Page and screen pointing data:
· · · · · · ·
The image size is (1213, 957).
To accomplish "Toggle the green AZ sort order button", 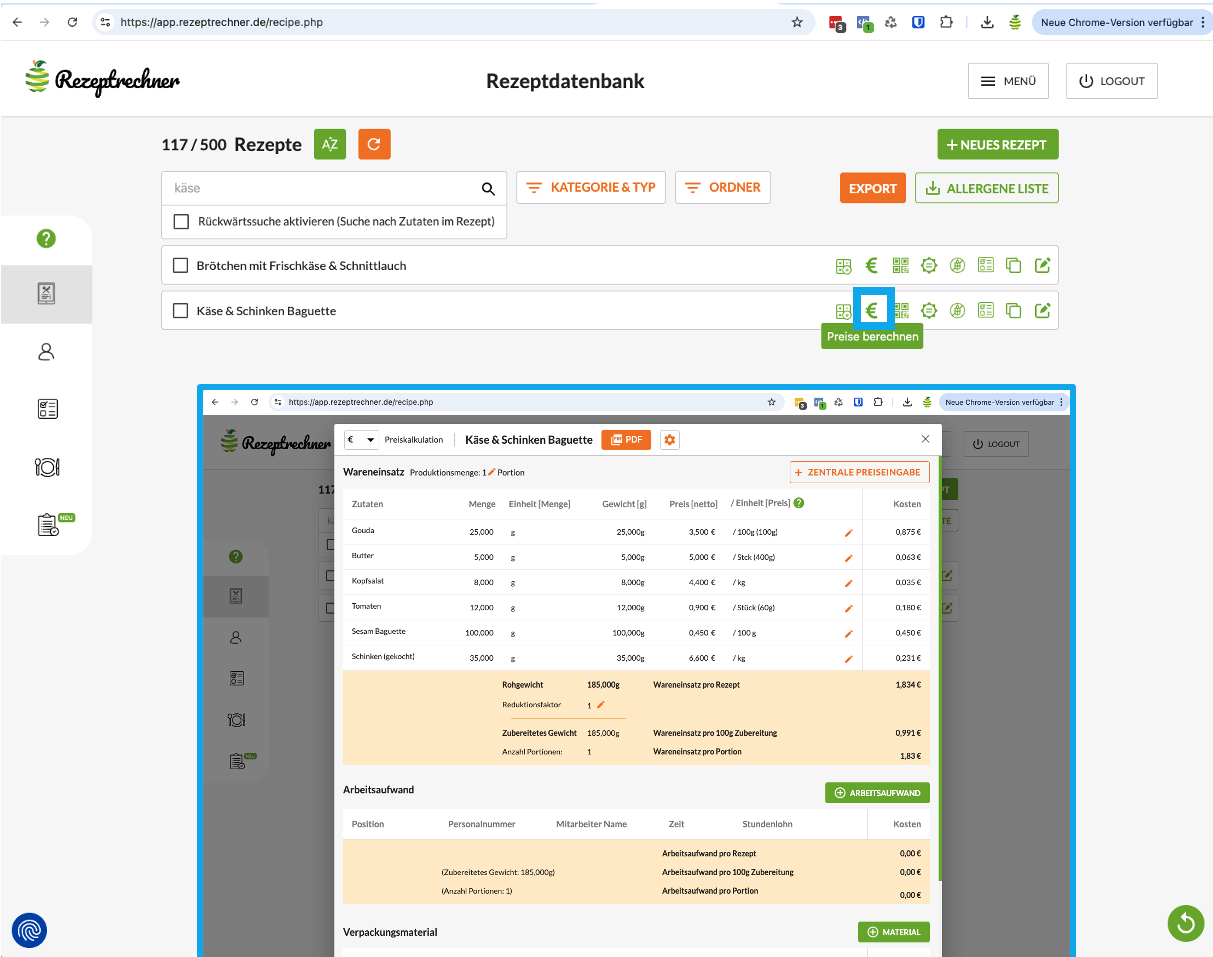I will (330, 145).
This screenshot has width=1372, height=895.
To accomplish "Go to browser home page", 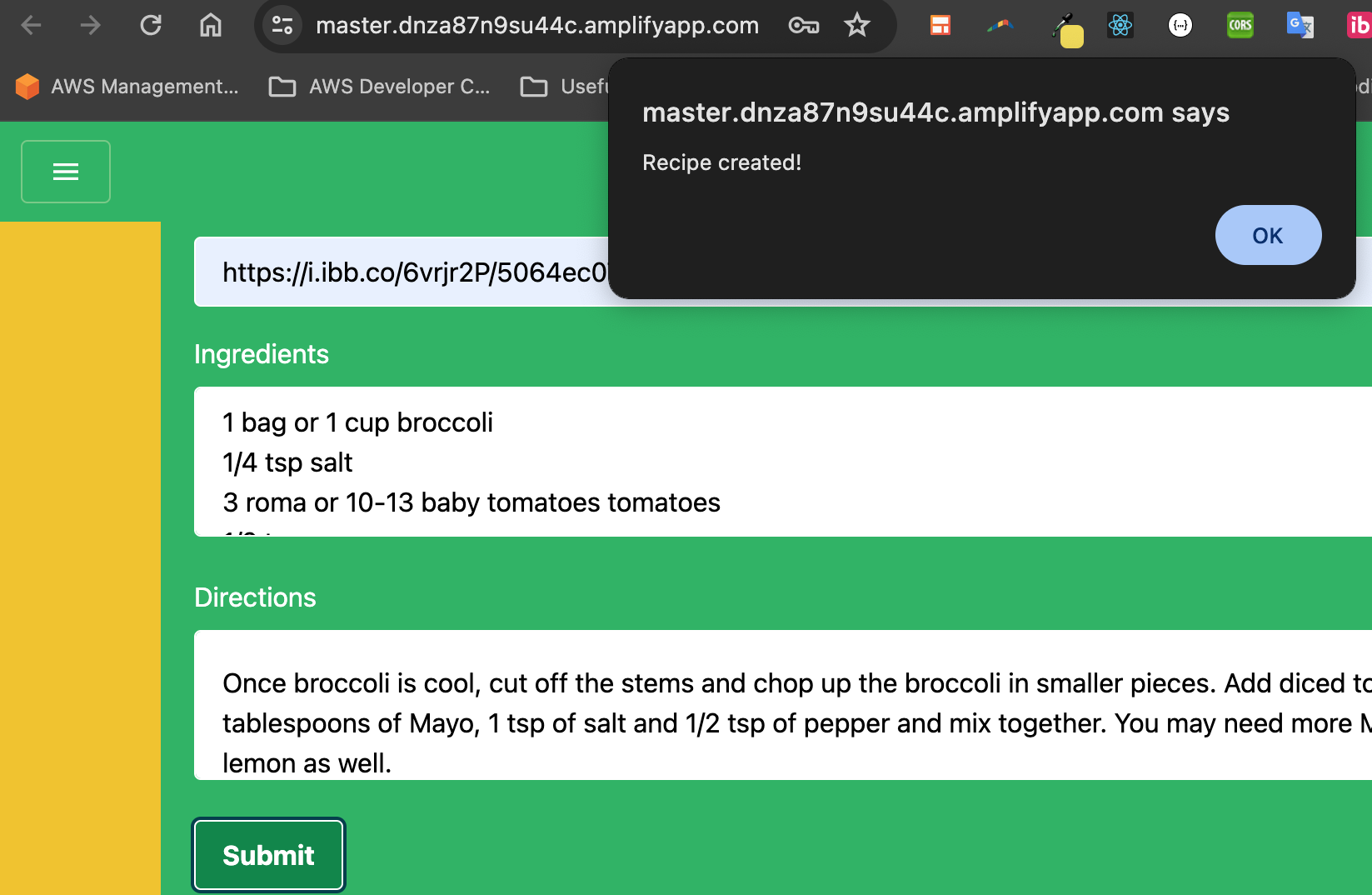I will click(211, 26).
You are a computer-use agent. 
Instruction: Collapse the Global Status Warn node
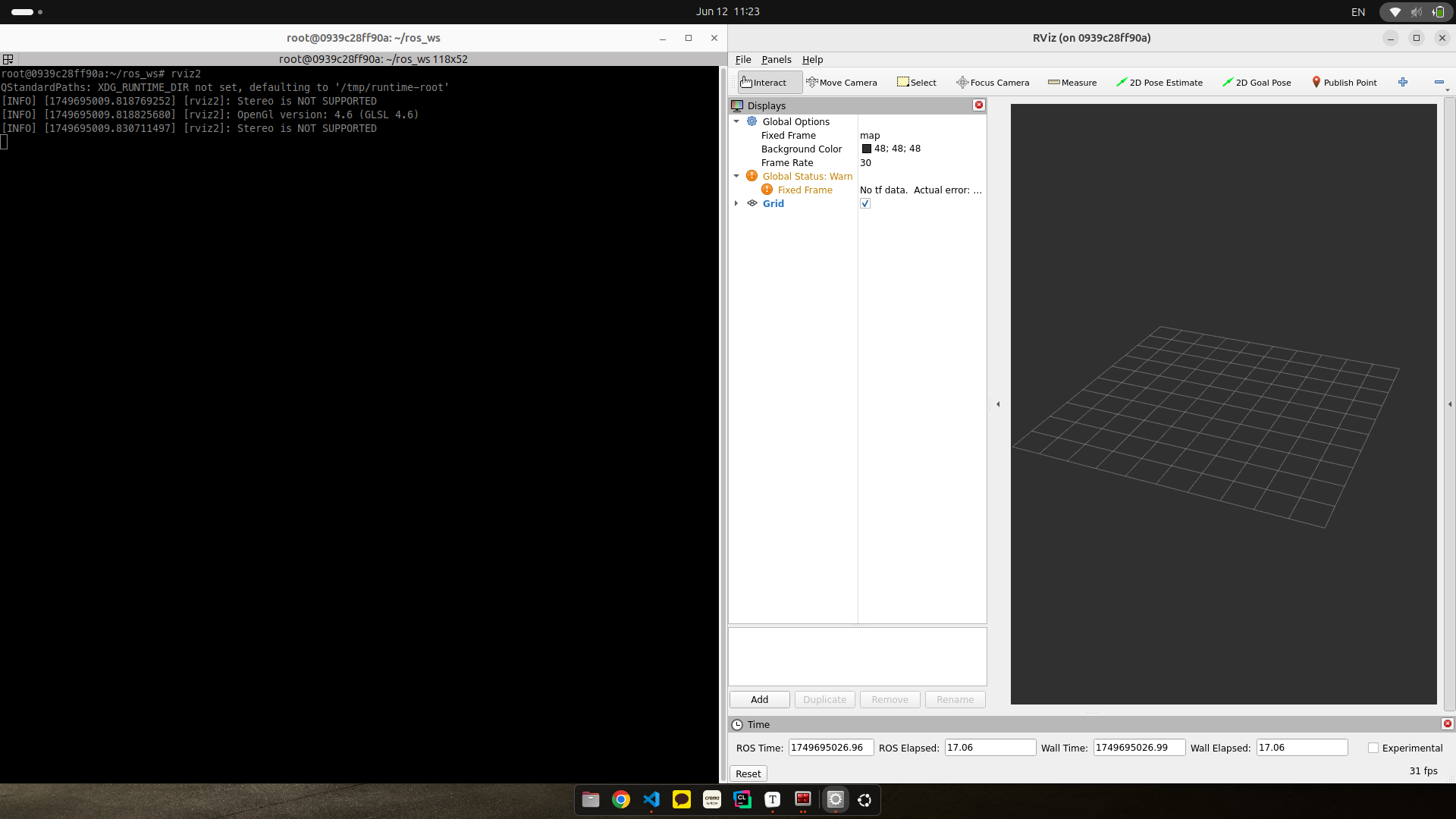(736, 176)
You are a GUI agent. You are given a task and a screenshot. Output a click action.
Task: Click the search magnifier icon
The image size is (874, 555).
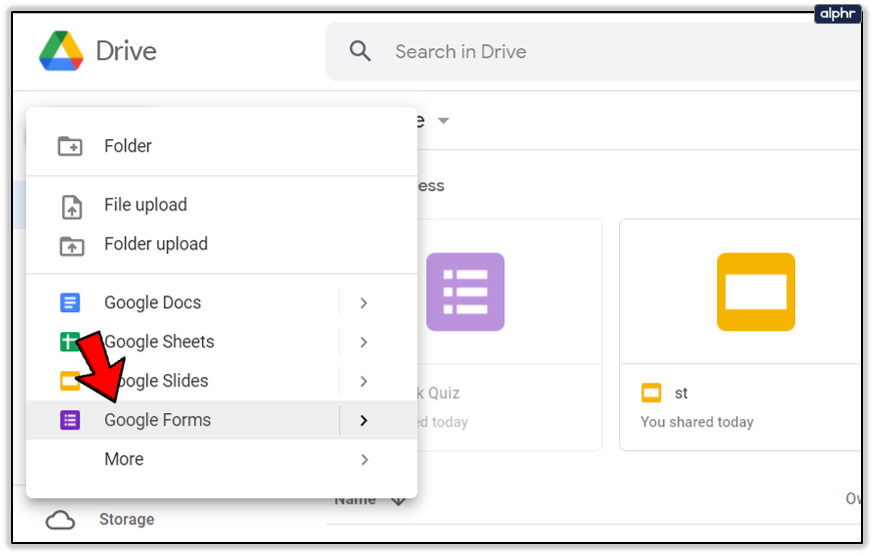(360, 51)
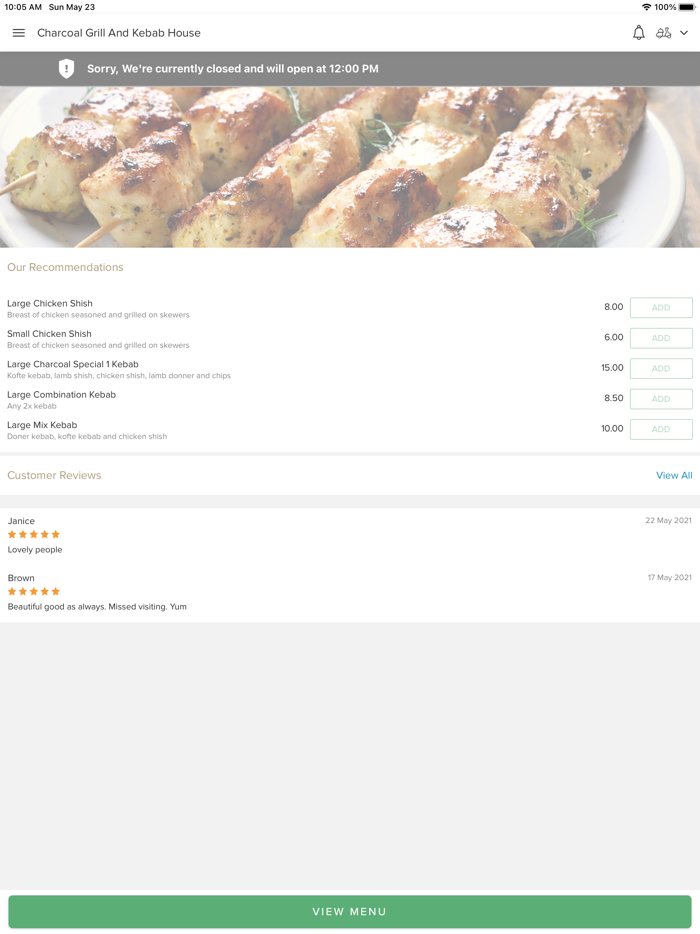Click the group order icon in header
Viewport: 700px width, 934px height.
coord(664,32)
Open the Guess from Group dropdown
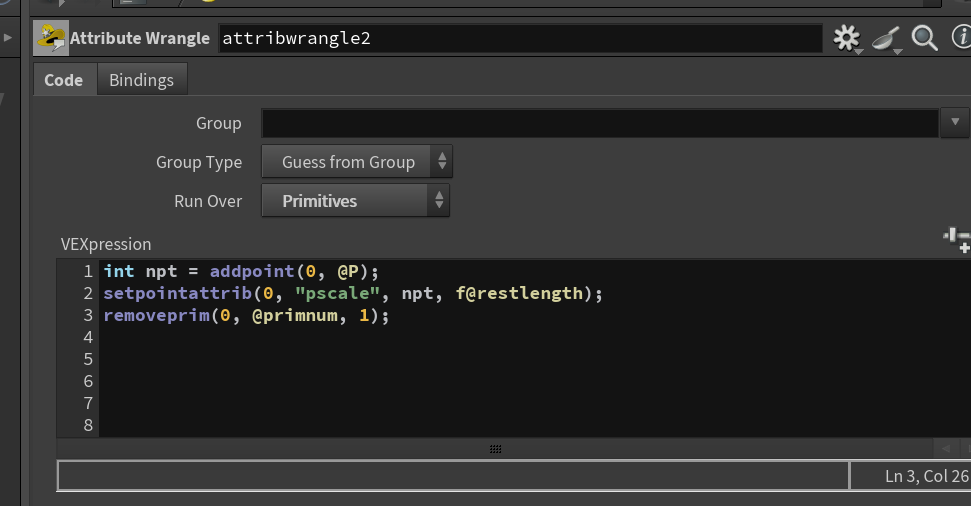The width and height of the screenshot is (971, 506). (x=357, y=162)
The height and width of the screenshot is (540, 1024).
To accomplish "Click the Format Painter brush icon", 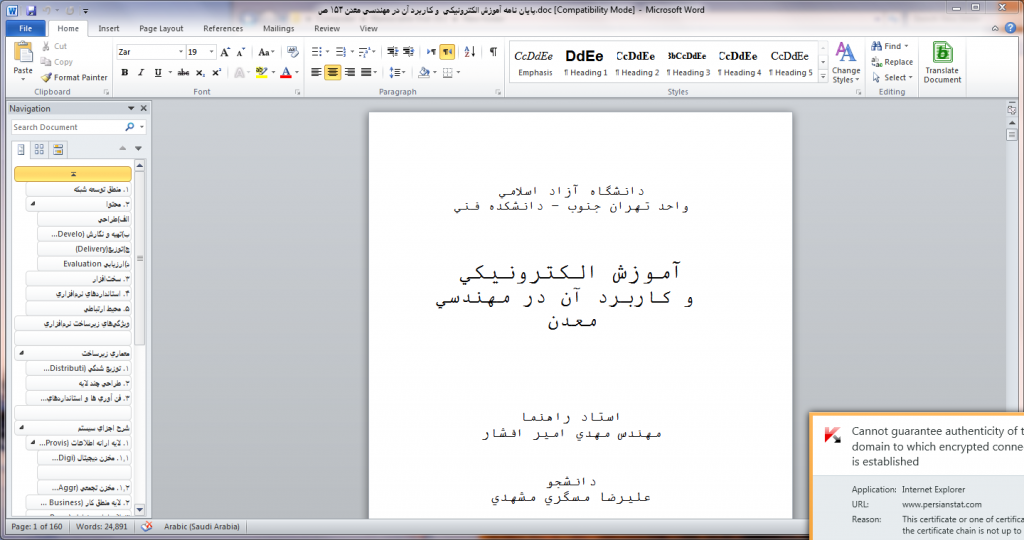I will [x=46, y=77].
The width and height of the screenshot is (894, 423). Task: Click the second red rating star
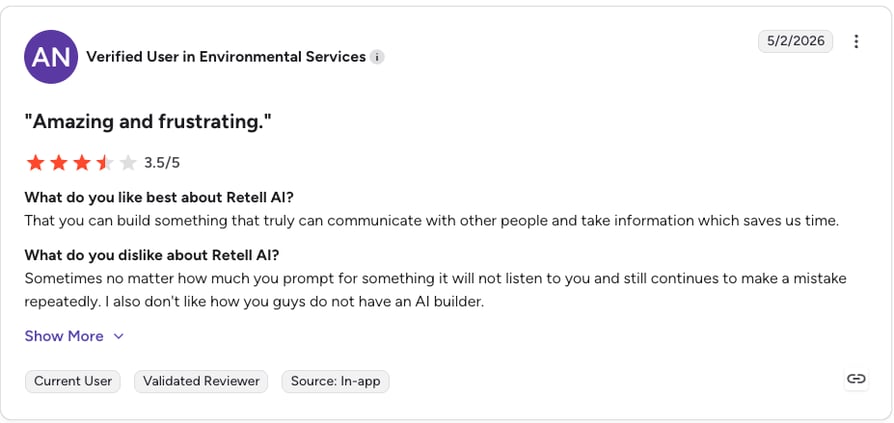point(59,163)
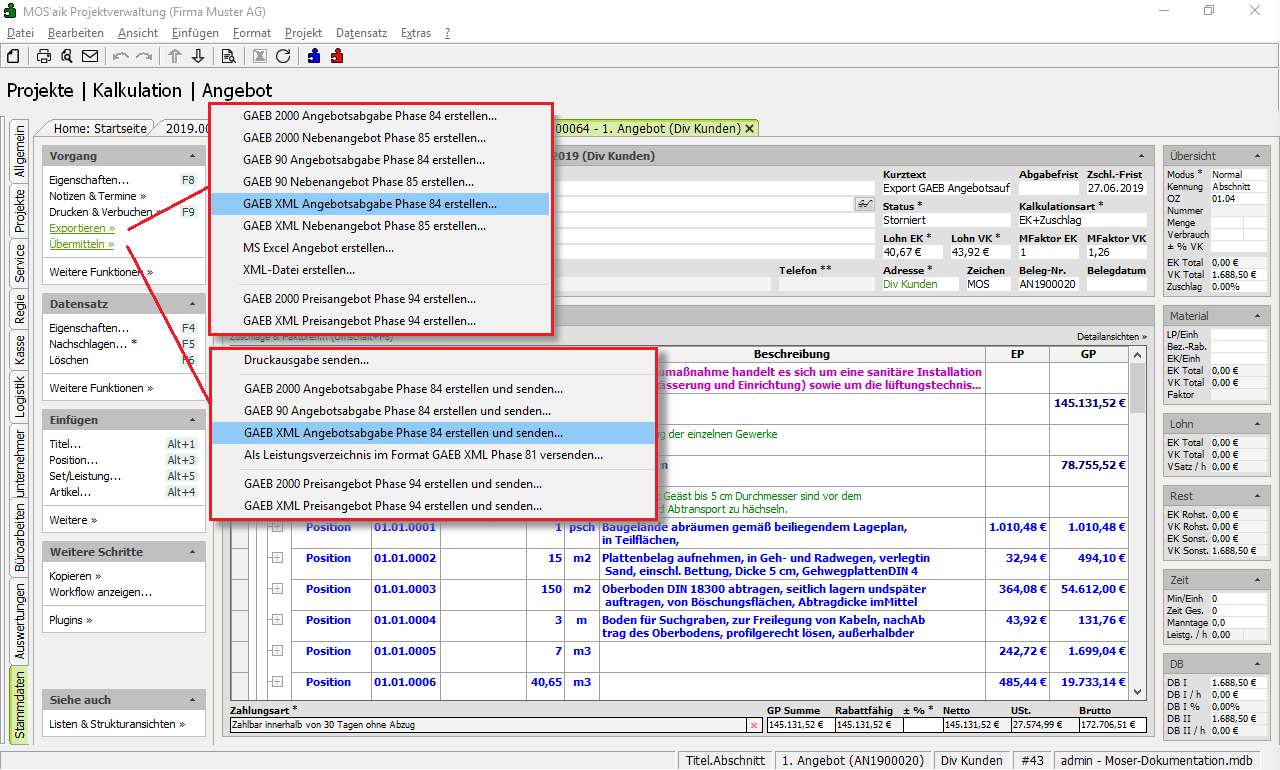Click the red puzzle piece icon

pyautogui.click(x=337, y=56)
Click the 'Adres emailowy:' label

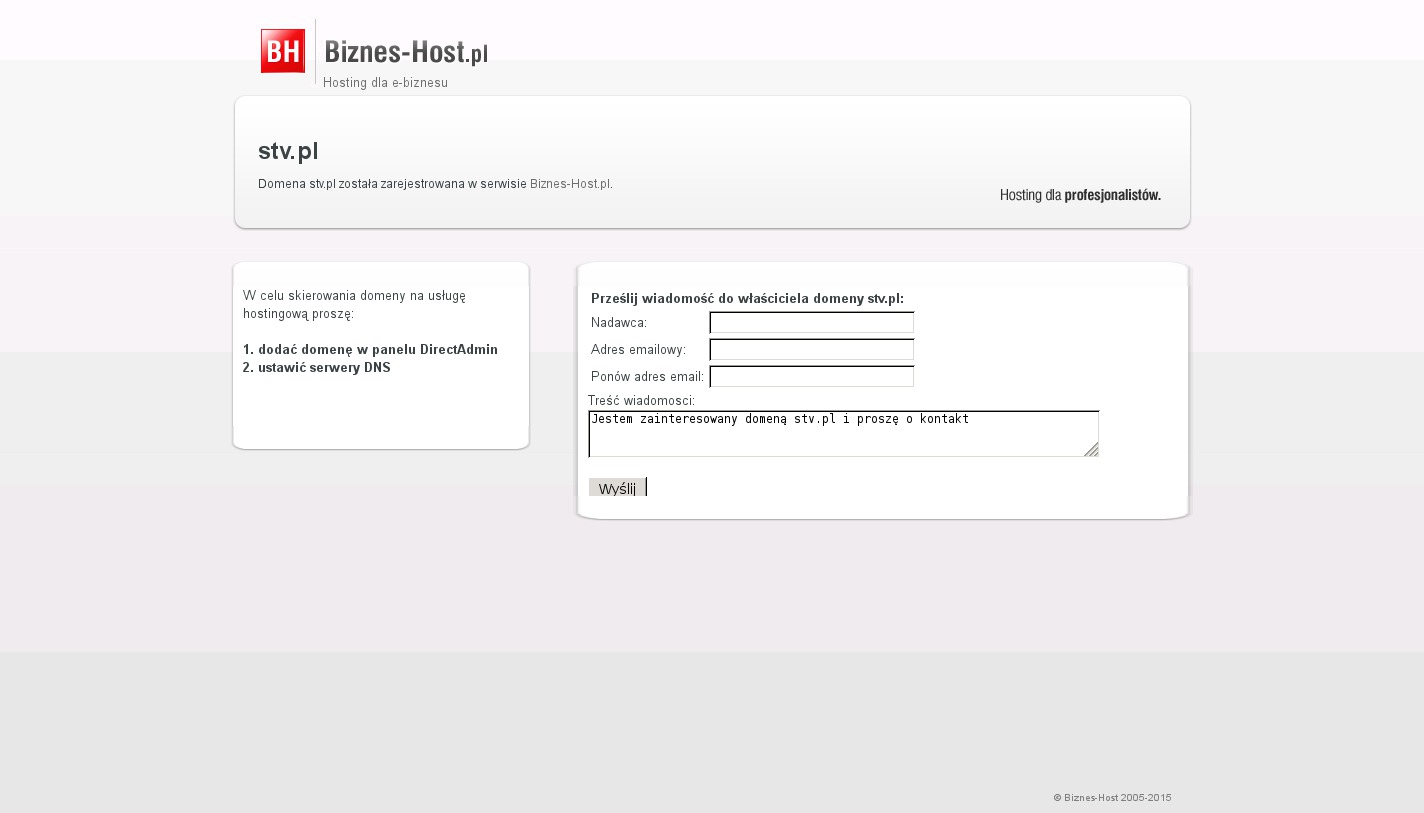point(638,350)
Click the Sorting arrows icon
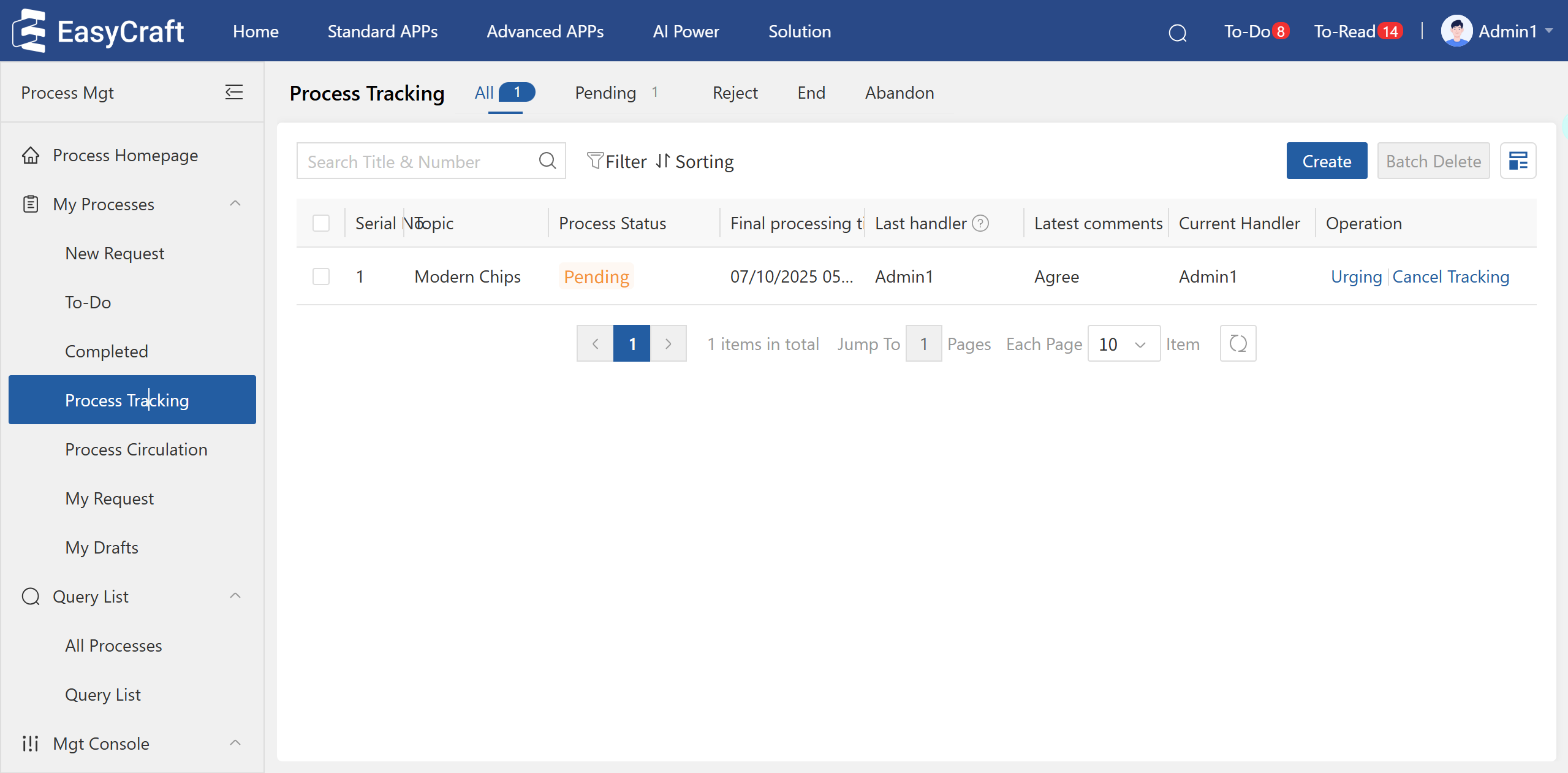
· · · · · · ·
• **Given exercise**:
Rewrite the part of the data that opens with the line containing "Click the 'Adres emailowy:' label" and closes at the end of the data, changing "Sorting arrows" to "Sort arrows" and keeping all else the same. Leave the pictures out of your answer.

• **Task response**:
Click the 'Adres emailowy:' label

point(638,350)
Click the Sort arrows icon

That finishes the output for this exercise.